80 BİN FOSEPTİK ÇUKURUNUN KANALİZASYONA BAĞLI OLMADIĞI İZMİR'DE 'YAŞANILABİLİR KENT' İMZASI ATILDI
“Akıllı kent daha yaşanabilir, mutlu ve kapsayıcı şehir anlamına geliyor.
80 bin foseptik çukurunun kanalizasyon şebekesine bağlı olmadığı anlaşılan İzmir ilginç bir anlaşmaya imza attı. TMMM gündemine gelen foseptik sorunu ile geçen hafta çok tartışılan kentte, İzmir Büyükşehir Belediyesi bugün bir haber geçti. Haberde, İzmir'in akıllı şehir olma yolunda bir adım daha attığı kaydedildi. Bunun anlamının “Akıllı kent daha yaşanabilir, mutlu ve kapsayıcı şehir anlamına geldiğinin altı çizildi.
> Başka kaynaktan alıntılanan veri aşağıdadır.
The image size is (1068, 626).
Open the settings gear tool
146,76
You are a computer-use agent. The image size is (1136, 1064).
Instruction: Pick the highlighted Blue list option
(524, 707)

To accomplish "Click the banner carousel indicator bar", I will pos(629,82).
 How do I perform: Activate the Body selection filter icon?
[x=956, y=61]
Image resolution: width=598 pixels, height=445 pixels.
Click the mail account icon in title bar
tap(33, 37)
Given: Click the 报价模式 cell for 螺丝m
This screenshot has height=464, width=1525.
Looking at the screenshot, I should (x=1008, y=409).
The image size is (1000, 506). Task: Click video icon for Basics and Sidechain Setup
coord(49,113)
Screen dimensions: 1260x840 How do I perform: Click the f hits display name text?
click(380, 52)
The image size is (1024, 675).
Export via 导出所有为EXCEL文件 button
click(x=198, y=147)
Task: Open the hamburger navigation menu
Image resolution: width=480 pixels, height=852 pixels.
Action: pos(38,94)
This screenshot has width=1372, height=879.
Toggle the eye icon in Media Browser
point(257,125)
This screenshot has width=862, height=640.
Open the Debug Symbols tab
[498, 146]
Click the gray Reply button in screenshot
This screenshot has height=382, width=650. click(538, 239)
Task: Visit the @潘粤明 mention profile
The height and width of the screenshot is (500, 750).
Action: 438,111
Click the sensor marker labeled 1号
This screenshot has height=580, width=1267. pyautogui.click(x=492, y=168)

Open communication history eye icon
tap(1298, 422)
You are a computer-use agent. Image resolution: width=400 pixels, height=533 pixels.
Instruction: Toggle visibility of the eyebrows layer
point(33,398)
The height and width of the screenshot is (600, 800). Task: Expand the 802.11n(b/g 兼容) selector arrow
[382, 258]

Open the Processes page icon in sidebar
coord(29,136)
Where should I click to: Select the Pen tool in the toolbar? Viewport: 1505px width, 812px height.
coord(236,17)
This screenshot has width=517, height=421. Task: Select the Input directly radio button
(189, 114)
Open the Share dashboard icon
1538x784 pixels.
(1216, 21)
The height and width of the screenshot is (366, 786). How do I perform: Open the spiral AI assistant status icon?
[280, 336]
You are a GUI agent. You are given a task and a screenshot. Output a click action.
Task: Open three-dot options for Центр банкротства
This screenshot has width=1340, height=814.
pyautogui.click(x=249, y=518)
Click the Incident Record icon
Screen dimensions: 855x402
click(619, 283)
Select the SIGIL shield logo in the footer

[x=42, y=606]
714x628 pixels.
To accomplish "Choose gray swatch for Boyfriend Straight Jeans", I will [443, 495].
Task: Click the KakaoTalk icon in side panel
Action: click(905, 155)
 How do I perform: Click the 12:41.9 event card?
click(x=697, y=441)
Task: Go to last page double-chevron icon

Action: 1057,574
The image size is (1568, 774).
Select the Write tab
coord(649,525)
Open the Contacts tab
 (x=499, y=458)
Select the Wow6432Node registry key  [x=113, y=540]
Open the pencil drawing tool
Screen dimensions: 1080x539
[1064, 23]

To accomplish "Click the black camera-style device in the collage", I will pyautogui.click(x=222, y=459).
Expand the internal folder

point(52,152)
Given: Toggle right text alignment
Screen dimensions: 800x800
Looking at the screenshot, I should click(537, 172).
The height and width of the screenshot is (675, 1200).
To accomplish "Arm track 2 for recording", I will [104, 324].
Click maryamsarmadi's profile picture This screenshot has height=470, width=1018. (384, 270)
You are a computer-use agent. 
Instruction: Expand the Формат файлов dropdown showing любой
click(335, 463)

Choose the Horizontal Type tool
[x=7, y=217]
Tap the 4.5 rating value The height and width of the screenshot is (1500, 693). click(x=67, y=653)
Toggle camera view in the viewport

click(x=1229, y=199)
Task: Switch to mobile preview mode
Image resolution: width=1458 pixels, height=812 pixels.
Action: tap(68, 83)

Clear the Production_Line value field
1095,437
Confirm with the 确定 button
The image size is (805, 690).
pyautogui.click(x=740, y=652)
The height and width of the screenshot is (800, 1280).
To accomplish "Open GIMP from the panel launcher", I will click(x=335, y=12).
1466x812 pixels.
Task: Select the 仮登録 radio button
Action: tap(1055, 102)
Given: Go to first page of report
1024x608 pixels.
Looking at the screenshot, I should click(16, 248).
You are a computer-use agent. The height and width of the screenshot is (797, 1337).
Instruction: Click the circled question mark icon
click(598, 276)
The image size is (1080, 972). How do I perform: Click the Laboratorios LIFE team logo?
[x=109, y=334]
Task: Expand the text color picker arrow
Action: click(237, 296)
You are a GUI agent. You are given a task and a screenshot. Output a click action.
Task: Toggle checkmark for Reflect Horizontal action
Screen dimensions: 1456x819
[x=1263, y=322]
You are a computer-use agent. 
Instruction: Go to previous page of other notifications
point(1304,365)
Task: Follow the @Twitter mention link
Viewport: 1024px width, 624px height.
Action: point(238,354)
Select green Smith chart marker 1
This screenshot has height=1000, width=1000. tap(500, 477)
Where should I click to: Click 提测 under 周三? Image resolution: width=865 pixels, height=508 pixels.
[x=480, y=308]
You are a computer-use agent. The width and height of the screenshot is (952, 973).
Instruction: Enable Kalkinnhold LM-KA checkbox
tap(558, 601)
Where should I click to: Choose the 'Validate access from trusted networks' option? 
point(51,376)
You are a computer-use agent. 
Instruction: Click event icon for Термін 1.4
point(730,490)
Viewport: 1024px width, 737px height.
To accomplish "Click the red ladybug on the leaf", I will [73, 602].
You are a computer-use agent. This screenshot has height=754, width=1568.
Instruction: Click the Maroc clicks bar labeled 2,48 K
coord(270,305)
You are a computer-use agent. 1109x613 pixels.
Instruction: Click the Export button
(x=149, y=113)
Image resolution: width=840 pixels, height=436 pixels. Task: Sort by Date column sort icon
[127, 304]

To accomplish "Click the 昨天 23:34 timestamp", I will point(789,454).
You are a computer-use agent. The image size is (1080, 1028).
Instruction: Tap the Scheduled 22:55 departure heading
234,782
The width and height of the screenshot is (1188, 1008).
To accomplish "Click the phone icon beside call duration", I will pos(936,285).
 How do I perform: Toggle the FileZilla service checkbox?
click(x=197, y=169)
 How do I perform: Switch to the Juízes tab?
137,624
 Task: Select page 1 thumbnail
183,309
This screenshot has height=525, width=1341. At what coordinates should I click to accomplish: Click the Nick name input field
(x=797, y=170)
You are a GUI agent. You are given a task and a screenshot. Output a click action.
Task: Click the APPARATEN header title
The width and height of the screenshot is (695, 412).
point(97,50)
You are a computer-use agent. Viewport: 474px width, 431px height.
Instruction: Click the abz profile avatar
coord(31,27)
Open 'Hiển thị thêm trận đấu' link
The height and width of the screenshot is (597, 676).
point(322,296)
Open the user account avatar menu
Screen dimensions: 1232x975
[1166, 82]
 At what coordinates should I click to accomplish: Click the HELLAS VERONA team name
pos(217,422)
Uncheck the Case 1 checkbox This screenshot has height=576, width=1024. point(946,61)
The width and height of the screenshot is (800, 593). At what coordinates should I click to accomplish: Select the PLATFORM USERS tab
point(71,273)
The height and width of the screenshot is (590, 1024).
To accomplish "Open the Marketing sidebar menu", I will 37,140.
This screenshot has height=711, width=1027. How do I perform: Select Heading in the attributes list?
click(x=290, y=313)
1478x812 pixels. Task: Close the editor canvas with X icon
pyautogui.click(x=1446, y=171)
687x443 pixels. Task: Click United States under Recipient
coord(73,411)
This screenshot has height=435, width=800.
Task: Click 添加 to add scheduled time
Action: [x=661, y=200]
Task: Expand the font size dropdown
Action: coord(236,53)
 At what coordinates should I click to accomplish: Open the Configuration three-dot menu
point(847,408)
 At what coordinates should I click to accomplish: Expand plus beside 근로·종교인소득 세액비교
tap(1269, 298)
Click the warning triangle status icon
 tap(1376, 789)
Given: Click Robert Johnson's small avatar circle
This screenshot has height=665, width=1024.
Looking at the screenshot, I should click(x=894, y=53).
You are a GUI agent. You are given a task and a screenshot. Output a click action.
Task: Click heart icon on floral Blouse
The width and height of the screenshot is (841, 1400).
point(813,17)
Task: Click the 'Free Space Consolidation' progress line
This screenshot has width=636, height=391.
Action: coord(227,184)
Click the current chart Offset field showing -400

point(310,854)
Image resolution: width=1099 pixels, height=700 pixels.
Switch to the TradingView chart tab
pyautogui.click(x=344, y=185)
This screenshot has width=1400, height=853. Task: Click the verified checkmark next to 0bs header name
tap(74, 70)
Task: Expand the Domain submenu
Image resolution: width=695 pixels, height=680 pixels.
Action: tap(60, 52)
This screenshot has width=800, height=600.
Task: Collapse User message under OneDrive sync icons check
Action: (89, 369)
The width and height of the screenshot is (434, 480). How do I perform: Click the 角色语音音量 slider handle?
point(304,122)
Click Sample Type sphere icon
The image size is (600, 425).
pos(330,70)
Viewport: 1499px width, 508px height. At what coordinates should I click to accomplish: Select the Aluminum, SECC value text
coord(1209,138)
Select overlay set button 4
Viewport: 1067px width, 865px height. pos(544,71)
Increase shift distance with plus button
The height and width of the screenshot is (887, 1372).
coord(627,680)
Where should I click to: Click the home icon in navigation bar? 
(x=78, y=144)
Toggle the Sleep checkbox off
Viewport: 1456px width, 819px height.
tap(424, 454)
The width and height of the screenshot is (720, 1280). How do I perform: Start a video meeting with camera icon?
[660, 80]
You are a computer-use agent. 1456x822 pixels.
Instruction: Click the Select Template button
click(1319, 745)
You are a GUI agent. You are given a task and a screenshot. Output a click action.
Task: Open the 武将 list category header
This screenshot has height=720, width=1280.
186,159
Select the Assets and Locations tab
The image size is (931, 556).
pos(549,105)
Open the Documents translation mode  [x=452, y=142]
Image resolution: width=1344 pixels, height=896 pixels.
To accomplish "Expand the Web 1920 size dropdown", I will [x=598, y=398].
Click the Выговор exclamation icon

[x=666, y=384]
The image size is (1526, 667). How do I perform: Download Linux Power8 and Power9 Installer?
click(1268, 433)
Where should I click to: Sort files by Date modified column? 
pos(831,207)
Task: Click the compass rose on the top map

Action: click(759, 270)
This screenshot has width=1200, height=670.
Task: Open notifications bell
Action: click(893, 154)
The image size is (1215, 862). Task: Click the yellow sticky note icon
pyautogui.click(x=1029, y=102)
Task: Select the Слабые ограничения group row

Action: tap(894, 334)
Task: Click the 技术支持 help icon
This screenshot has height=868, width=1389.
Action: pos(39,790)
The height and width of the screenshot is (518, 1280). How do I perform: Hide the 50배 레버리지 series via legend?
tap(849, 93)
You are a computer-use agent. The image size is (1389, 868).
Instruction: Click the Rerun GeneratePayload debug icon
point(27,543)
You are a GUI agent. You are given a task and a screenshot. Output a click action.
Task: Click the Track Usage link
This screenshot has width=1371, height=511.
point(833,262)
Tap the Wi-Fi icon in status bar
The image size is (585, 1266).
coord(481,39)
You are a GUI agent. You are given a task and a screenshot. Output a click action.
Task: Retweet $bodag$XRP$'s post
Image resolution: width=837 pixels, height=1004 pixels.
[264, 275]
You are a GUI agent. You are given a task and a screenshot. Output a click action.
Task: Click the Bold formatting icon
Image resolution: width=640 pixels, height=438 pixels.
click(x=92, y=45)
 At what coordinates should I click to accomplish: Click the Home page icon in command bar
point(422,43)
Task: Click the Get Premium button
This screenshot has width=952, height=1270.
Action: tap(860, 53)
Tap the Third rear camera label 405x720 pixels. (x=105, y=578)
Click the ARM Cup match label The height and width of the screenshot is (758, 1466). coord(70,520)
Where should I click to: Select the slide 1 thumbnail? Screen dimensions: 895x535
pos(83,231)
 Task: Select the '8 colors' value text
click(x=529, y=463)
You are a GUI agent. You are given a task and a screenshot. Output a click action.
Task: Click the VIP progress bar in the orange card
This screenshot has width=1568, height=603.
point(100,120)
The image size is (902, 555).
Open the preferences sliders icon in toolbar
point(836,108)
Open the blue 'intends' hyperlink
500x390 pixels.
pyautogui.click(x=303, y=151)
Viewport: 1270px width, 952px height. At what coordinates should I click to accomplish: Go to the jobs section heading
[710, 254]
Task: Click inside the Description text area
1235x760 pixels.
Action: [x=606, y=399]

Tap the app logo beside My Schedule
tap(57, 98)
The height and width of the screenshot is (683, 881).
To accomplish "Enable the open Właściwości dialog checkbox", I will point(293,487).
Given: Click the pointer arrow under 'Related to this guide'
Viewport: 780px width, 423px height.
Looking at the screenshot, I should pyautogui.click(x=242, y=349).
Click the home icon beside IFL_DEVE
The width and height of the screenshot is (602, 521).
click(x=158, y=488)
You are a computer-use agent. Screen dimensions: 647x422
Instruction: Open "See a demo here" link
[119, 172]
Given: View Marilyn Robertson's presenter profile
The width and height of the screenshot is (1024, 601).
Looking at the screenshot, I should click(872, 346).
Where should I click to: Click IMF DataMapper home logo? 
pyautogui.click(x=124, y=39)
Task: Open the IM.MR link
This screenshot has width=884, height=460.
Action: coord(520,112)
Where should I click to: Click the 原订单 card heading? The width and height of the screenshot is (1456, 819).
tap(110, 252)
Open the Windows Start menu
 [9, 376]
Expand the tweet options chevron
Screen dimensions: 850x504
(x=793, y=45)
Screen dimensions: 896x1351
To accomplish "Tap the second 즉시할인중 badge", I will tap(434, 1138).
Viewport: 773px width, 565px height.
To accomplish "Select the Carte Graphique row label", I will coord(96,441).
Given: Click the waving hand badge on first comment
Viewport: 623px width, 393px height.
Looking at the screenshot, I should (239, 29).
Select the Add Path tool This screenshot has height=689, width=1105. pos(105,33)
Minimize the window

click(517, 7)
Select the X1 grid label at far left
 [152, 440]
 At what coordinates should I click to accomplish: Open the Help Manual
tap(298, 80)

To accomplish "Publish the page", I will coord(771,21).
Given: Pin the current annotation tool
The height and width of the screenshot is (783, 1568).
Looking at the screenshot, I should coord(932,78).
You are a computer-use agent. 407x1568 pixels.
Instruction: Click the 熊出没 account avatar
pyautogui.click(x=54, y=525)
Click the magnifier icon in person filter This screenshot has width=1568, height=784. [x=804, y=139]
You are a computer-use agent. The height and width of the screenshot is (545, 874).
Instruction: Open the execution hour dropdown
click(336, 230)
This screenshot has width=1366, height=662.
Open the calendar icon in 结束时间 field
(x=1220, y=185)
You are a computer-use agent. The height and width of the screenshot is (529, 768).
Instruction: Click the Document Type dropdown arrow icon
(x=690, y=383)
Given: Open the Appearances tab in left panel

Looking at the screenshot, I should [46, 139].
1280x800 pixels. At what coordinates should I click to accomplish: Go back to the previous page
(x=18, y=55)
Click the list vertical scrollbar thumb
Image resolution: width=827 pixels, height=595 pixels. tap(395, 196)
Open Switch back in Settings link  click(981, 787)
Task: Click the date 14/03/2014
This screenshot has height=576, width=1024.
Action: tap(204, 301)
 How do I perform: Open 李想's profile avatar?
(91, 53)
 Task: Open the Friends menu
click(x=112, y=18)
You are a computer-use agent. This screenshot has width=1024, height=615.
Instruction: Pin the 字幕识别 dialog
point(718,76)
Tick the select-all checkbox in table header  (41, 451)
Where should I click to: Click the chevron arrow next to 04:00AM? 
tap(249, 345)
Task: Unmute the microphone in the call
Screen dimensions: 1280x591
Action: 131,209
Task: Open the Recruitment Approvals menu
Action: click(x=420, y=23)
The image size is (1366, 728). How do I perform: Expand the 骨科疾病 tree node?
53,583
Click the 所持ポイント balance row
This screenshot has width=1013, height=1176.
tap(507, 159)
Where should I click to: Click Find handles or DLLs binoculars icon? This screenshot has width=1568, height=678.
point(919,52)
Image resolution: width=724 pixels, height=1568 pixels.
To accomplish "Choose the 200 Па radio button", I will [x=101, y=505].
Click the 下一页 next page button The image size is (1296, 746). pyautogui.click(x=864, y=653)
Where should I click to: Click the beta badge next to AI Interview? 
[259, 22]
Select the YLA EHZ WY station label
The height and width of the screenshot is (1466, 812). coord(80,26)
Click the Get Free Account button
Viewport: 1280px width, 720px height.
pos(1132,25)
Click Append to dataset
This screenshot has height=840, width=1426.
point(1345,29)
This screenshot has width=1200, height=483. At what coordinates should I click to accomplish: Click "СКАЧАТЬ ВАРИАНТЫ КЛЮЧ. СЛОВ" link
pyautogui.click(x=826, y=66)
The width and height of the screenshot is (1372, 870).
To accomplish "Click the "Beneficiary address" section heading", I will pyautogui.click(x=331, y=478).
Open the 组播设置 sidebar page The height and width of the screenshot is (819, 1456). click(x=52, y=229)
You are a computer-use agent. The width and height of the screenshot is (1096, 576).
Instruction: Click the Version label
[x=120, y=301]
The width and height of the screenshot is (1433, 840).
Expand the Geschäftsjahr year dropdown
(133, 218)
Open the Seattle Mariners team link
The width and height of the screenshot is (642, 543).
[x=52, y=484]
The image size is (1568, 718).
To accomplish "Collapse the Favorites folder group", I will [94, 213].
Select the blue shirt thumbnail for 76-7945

Haberde şu bilgilere yer verildi.
' İzmir Büyükşehir Belediyesi, 152 dünya kentini birbirine bağlayan Açık ve Çevik Akıllı Şehirler (OASC-Open and Agile Smart Cities) topluluğuna dâhil oldu. Büyükşehir Belediye Başkanı Tunç Soyer, OASC ile işbirliğinin İzmir'e daha şeffaf, demokratik ve erişilebilir dijital çözümler geliştirmek açısından büyük fırsatlar sunacağını söyledi.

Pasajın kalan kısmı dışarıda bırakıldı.